Tiémoko Antoine Assalé, ancien député et maire de Tiassalé, est attendu ce mercredi 22 avril 2026 à la Préfecture de police d’Abidjan. La convocation, qui ne précise pas les motifs, le désigne en qualité de président du mouvement politique Aujourd’hui et Demain, la Côte d’Ivoire (ADCI). Cette démarche intervient dans un contexte où l’intéressé multiplie prises de position, critiques et dénonciations sur des sujets liés au quotidien des Ivoiriens.
Dans un communiqué publié le 20 avril 2026, son mouvement politique a tenu à rassurer l’opinion : Tiémoko Antoine Assalé répondra à cette convocation. L’ADCI affirme également son soutien à son président et indique suivre de près l’évolution de la situation en collaboration avec ses avocats.
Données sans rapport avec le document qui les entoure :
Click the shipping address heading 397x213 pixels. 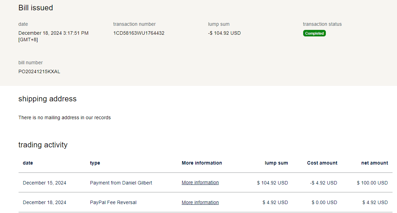pyautogui.click(x=47, y=99)
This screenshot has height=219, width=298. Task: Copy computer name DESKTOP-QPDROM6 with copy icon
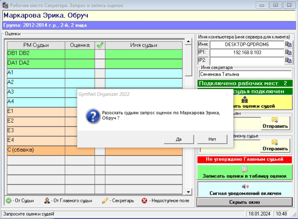[x=288, y=44]
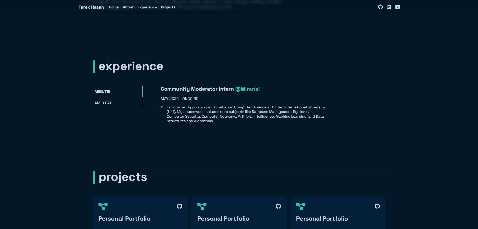Open the About navigation link
478x229 pixels.
point(128,7)
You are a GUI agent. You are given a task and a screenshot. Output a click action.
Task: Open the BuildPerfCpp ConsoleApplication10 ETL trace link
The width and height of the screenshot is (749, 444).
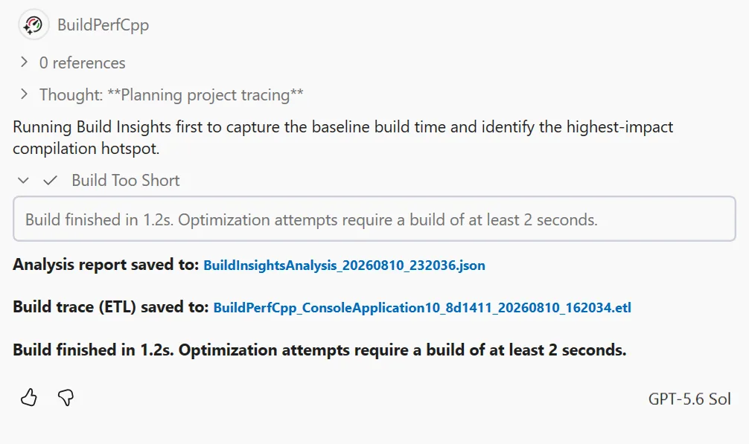422,308
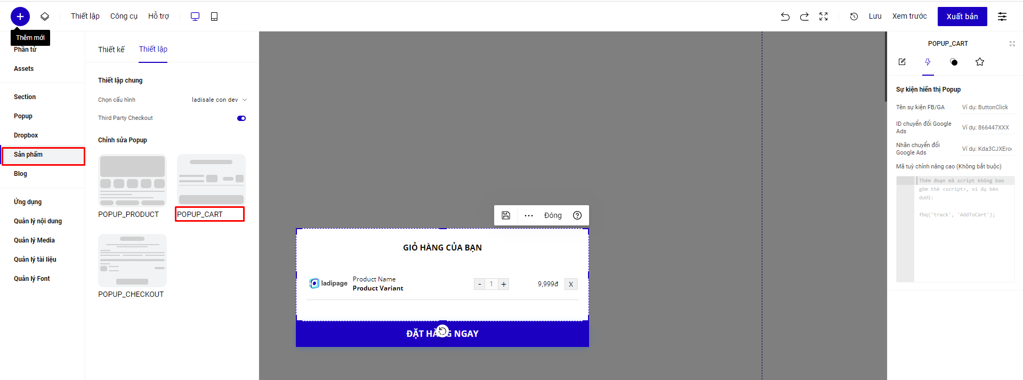Screen dimensions: 1023x380
Task: Click the Tên sự kiện FB/GA input field
Action: [986, 107]
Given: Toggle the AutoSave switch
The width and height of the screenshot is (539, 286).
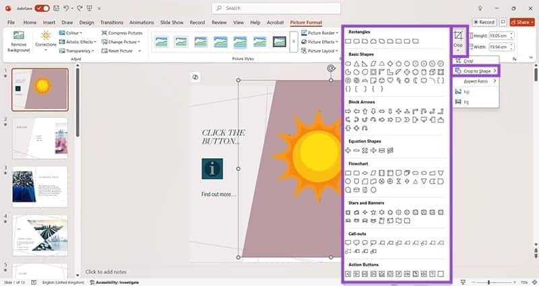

Le parti appelle par ailleurs ses militants à rester mobilisés en vue de la rentrée politique prévue le 2 mai prochain.
Convocation de Tiémoko Antoine Assalé : un acteur engagé sous pression
Journaliste d’investigation et figure engagée sur les questions de gouvernance, Tiémoko Antoine Assalé assure ne faire l’objet d’aucune procédure judiciaire connue de son entourage, rendant cette convocation inattendue. Toutefois, ses prises de position répétées sur des dossiers sensibles, notamment des affaires foncières et des soupçons de fraude électorale, l’exposent depuis plusieurs mois à des tensions croissantes.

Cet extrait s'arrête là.